EXCERPTED PASSAGE
########

Monday 25th of November 2024

all tip & no iceberg .....

all tip & no iceberg .....

It didn't have come to this, Julia.

Although a rusted on Labor voter, I will swallow my pride, confront an aversion to conservatism and vote Liberal, purely out of spite.

Australians don't all sleep with cricket bats next to their bed to thwart invading boat people; Paul Keating was Australia's greatest treasurer, prime minister, antique clock collector and deliverer of artful insults; and Labor is traditionally the party of substantial economic reform. But it's all gone so horribly wrong.

Sure, Labor has trashed Keating's economic legacy with its gratuitous spending but that was supposed to be former PM Kevin Rudd's fault. Rudd was an ideological social democrat committed to big government, which is convenient because he was the government. But with Julia Gillard deposing Rudd as PM, the Labor Party was poised to return to its former glory.

Unfortunately, Gillard spent her first month as Prime Minister doing her best not to sound like one. Although she wisely ditched her Stepford wife alter ego early in the campaign, Gillard has been more disappointing than the iPhone4. What does she stand for, besides maintaining power and being a safe but timid manager of the economy? Gillard has made Kevin Rudd look like a principled political titan - and that is no mean feat.

########

DATA EXCERPTS
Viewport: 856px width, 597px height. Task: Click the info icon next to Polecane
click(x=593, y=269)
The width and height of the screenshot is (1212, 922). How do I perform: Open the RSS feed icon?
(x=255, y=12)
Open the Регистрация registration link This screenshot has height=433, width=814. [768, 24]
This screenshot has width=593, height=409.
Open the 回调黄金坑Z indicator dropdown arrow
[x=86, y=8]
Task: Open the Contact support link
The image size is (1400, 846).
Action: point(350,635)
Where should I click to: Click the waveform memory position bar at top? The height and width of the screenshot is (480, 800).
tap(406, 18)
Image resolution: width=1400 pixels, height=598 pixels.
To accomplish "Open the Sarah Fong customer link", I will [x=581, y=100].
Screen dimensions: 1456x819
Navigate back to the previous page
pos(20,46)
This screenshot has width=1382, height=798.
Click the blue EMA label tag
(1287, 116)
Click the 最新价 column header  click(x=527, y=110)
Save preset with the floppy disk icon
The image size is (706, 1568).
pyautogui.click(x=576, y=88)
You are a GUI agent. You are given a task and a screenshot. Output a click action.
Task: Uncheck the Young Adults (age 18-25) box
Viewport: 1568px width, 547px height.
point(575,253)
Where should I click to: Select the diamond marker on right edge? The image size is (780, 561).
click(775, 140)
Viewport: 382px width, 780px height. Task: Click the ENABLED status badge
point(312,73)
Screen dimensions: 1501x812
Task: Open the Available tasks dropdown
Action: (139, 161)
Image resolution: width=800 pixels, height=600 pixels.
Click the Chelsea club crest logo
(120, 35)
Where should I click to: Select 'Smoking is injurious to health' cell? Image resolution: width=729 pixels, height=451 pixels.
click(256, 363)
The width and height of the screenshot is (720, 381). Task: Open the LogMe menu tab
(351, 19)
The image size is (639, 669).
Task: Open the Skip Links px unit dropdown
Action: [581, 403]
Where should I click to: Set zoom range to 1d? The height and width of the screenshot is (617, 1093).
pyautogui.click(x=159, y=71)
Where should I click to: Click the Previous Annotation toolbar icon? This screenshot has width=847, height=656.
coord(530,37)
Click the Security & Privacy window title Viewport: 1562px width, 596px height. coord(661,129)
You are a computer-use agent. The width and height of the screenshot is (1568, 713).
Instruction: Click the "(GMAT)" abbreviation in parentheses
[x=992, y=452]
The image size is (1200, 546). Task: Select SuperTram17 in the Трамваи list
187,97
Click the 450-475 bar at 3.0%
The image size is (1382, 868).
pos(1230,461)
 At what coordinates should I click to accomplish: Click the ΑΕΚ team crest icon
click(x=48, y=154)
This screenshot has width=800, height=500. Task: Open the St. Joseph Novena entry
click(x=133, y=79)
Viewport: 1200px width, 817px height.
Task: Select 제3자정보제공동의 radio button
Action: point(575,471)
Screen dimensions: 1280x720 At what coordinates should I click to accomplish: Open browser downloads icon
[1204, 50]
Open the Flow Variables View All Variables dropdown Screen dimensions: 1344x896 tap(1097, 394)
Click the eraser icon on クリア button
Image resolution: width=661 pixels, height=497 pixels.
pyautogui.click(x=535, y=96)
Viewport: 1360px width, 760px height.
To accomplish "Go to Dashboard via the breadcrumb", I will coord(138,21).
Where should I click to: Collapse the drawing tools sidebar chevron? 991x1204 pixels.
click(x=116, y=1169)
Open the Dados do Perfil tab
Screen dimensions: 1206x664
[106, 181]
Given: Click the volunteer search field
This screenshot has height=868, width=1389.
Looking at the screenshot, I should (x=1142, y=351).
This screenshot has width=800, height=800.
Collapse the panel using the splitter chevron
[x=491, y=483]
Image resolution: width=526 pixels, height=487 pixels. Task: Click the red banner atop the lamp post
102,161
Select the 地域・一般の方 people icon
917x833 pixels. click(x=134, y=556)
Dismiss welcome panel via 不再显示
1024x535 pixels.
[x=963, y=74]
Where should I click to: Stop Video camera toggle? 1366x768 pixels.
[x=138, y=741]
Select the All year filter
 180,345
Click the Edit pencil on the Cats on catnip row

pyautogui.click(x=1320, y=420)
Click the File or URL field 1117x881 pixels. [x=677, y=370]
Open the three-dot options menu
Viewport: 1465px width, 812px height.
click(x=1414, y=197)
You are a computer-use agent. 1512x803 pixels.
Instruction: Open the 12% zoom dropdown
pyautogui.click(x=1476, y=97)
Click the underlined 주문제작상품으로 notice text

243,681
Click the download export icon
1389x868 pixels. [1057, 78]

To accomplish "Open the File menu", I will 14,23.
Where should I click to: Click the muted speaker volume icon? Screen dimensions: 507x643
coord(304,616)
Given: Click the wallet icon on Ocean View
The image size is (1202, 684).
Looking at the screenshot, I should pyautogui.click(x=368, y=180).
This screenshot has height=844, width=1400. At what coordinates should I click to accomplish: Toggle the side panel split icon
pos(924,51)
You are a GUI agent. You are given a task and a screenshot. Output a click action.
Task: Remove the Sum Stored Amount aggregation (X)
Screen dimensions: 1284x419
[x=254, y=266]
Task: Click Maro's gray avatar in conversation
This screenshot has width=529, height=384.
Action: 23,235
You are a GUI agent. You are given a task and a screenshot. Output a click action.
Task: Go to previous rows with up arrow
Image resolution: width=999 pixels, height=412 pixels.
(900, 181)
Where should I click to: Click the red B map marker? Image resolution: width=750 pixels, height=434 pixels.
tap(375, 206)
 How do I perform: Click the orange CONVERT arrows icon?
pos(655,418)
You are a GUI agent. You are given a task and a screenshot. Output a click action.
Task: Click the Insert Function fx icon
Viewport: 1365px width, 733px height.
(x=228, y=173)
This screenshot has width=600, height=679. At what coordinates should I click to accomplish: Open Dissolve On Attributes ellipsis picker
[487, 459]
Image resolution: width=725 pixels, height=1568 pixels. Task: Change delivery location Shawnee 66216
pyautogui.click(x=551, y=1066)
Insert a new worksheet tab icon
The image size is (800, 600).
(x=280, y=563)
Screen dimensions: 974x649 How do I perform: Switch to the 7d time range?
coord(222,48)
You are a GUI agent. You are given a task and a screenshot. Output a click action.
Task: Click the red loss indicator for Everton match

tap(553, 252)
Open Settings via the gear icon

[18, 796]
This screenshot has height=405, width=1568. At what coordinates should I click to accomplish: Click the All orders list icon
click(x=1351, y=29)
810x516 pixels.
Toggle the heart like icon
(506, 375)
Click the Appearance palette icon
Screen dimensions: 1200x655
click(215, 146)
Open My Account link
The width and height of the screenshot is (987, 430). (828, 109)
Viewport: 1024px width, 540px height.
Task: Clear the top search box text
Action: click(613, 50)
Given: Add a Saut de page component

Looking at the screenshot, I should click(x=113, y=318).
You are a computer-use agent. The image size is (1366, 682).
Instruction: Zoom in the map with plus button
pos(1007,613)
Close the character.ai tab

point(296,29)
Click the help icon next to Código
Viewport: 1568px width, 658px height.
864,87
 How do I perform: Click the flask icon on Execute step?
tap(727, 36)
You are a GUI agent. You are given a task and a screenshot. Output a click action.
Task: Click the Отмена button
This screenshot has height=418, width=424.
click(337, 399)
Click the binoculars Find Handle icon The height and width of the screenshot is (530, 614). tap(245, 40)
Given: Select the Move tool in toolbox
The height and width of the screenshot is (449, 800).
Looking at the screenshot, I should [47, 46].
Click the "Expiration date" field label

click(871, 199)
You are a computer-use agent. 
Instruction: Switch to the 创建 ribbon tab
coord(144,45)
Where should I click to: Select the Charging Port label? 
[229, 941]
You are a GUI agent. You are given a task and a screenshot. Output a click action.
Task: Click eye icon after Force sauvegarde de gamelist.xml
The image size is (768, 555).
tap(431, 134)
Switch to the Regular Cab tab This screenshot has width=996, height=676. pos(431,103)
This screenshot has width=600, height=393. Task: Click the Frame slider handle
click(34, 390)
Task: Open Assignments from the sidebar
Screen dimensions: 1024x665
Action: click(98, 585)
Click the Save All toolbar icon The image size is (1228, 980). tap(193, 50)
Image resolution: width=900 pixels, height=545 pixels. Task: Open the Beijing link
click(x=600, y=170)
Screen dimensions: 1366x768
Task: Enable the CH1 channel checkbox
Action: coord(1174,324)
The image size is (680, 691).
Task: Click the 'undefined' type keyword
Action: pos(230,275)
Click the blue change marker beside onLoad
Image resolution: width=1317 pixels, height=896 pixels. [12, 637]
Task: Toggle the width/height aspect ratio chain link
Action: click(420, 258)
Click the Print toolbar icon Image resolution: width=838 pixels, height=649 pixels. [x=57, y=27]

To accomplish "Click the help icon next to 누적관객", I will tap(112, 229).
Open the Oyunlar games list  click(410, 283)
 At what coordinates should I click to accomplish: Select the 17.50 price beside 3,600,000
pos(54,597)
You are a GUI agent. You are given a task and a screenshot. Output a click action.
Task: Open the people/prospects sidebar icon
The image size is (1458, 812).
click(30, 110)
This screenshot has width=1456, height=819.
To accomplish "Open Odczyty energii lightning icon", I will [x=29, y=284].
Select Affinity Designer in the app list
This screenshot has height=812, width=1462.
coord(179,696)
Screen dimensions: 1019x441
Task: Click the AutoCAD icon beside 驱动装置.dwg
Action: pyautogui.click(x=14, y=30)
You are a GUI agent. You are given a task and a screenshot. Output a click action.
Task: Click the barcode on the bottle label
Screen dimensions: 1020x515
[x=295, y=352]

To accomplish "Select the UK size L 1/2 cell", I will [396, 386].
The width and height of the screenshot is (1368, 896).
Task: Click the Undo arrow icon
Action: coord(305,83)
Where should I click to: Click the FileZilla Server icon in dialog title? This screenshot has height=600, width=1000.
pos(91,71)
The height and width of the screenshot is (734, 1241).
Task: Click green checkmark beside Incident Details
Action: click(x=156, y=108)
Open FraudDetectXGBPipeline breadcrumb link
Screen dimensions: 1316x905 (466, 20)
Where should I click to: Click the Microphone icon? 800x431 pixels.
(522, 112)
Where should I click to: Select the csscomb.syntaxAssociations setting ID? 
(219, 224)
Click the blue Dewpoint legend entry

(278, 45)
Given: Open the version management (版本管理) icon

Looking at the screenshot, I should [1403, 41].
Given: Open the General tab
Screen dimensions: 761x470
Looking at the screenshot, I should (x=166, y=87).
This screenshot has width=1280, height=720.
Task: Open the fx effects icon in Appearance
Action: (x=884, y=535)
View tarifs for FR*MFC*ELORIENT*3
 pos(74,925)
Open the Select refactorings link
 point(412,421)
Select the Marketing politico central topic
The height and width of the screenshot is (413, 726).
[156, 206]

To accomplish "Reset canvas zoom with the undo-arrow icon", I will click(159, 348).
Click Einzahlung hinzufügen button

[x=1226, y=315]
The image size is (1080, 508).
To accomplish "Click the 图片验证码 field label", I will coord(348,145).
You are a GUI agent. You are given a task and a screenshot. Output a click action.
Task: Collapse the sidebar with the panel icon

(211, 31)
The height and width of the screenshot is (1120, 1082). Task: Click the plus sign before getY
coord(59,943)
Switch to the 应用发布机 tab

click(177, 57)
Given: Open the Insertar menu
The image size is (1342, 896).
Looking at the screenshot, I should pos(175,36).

########

EXERCISE DIRECTIONS
In the opinion piece about Julia Gillard, which party does the writer say they will vote for?

CORRECT RESULT
The Liberal party, purely out of spite.